Written exercise:
Can you recast the whole listing below as a numbered list, with blank lines skipped and the pictures left out?

Material provided:
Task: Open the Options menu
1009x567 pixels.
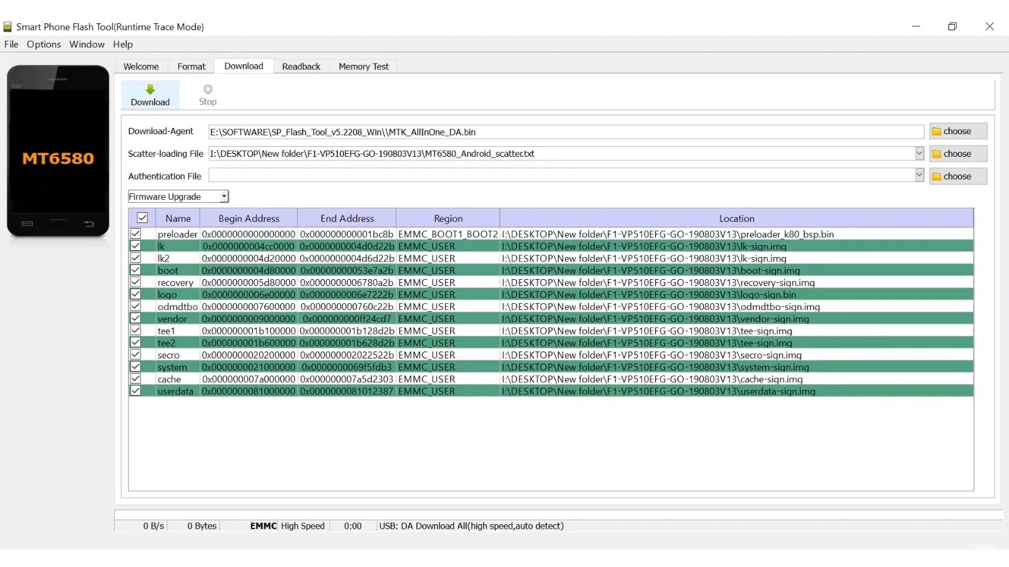Action: [x=44, y=44]
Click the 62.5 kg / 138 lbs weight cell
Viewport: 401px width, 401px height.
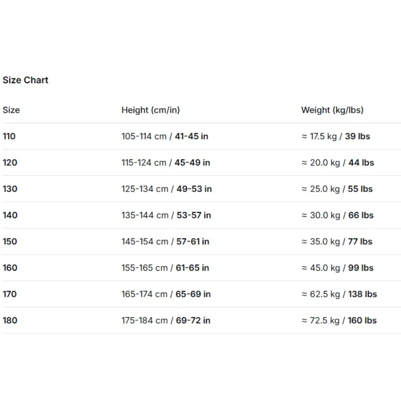[x=339, y=294]
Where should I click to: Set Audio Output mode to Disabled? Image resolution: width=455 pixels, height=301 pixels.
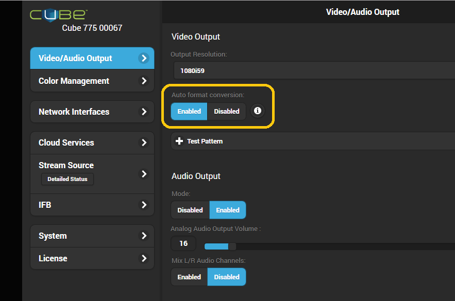tap(190, 210)
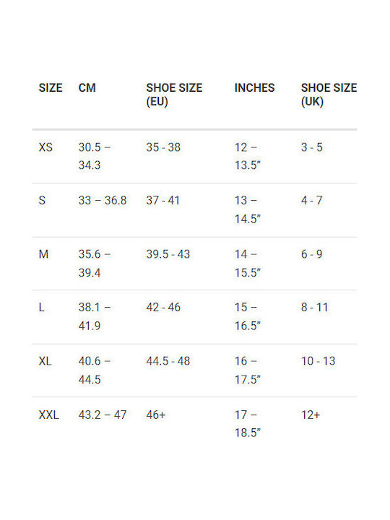Click the XS size row label
Image resolution: width=390 pixels, height=520 pixels.
point(46,147)
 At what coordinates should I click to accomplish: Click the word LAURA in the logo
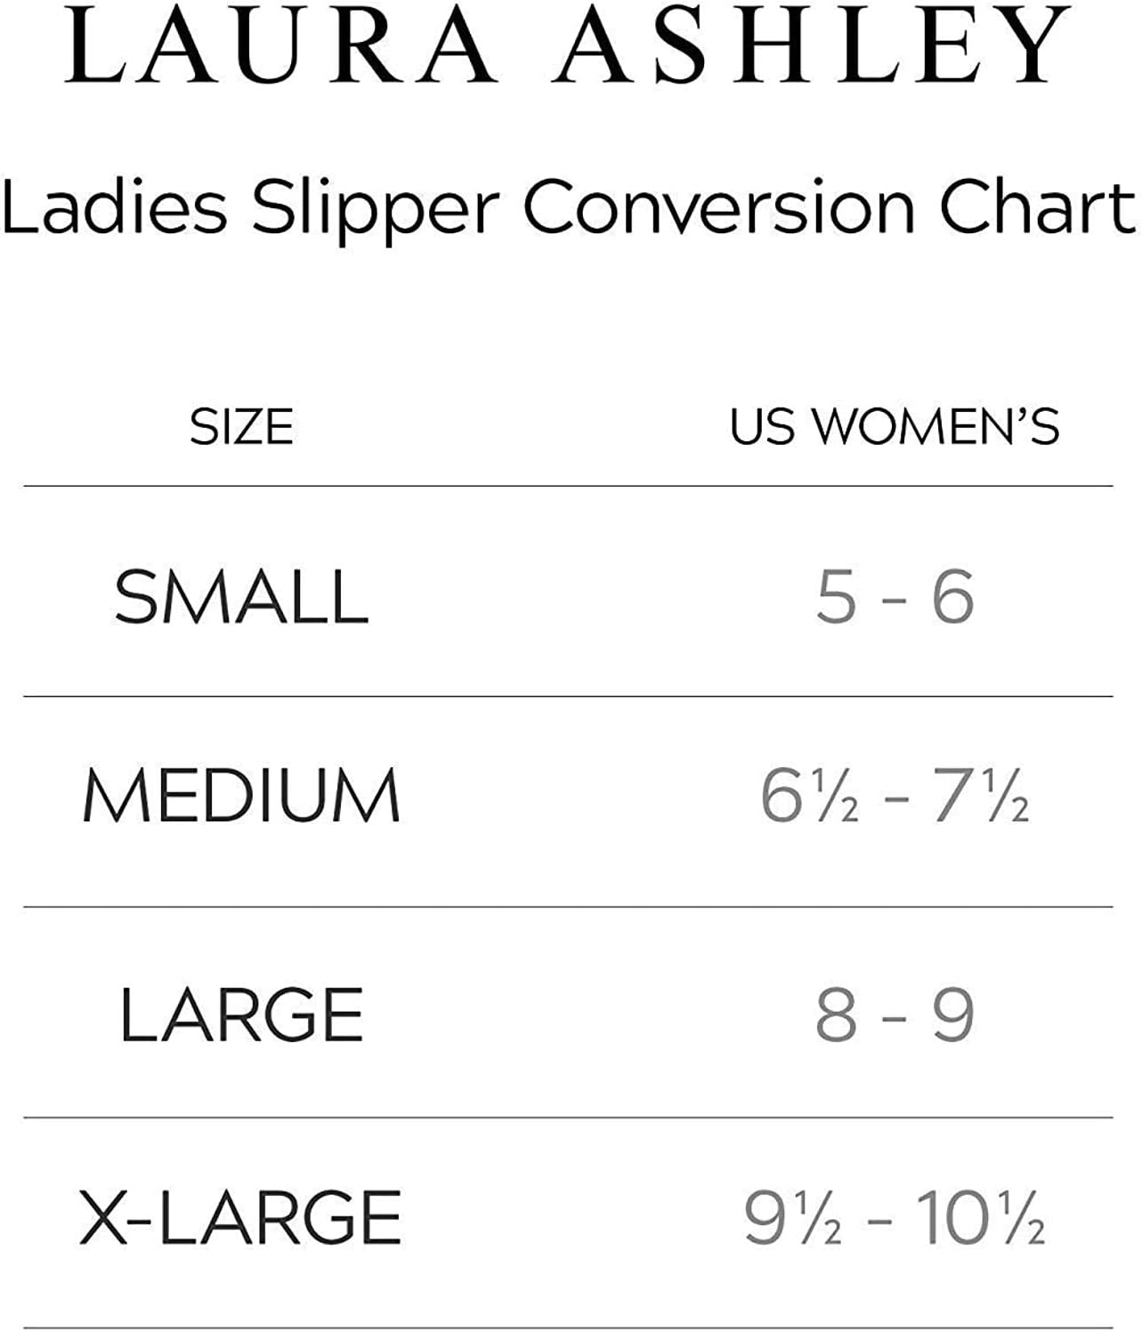279,44
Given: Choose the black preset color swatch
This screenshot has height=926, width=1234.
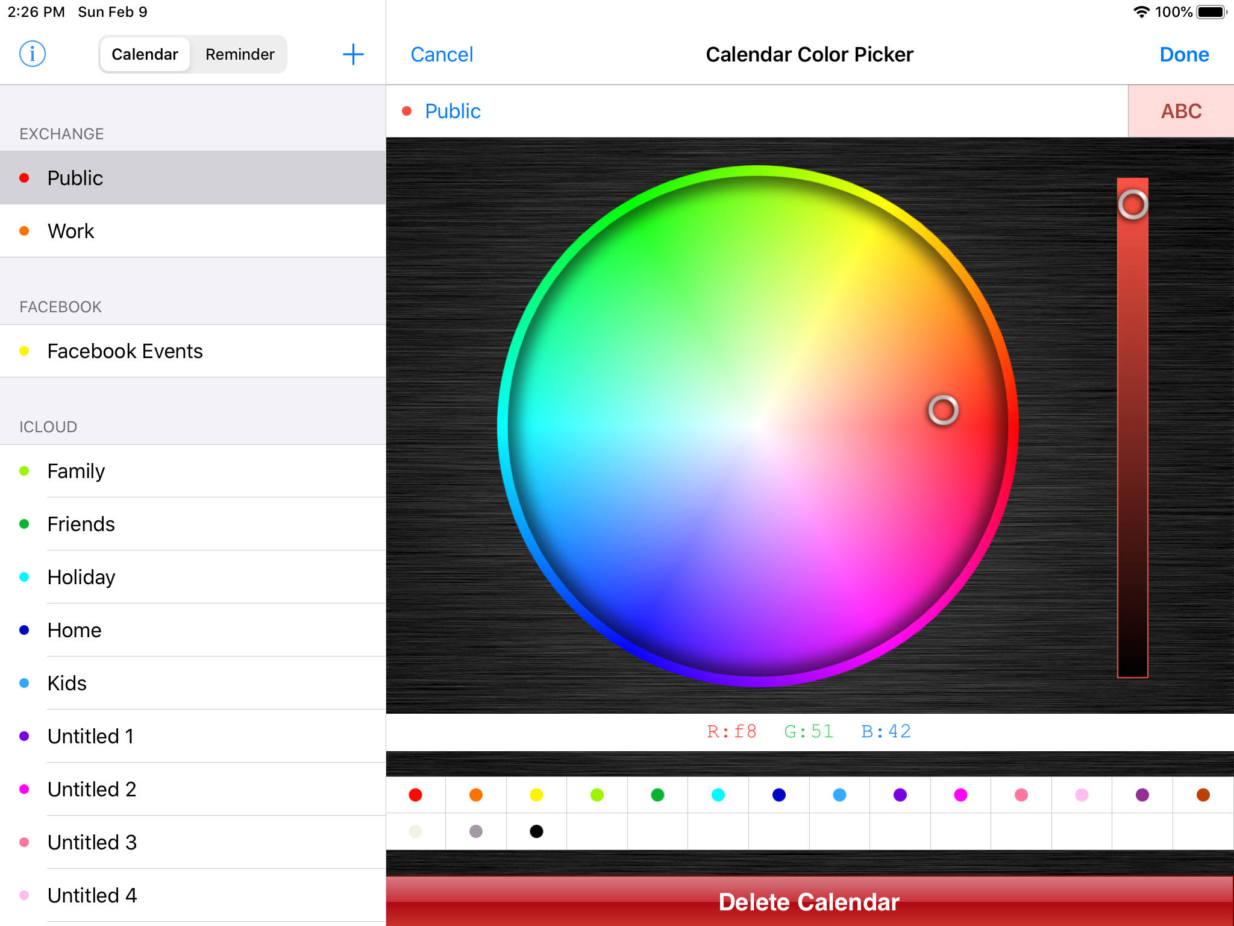Looking at the screenshot, I should [x=536, y=831].
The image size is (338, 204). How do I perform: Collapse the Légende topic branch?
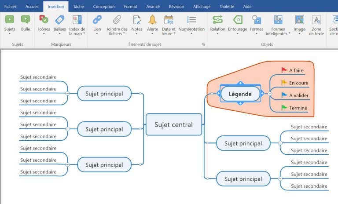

Exercise output:
1. Task: Open the Options menu
2. 1009x567 pixels.
3. Action: [x=44, y=44]
4. Click the 62.5 kg / 138 lbs weight cell
5. Viewport: 401px width, 401px height.
6. [x=339, y=294]
7. Where should I click to: Set Audio Output mode to Disabled? Image resolution: width=455 pixels, height=301 pixels.
8. tap(190, 210)
9. Click the XS size row label
10. Image resolution: width=390 pixels, height=520 pixels.
11. point(46,147)
12.  At what coordinates should I click to accomplish: Click the word LAURA in the logo
13. 279,44
14. Given: Choose the black preset color swatch
15. This screenshot has height=926, width=1234.
16. Looking at the screenshot, I should [x=536, y=831].
17. The image size is (338, 204). How do I perform: Collapse the Légende topic branch?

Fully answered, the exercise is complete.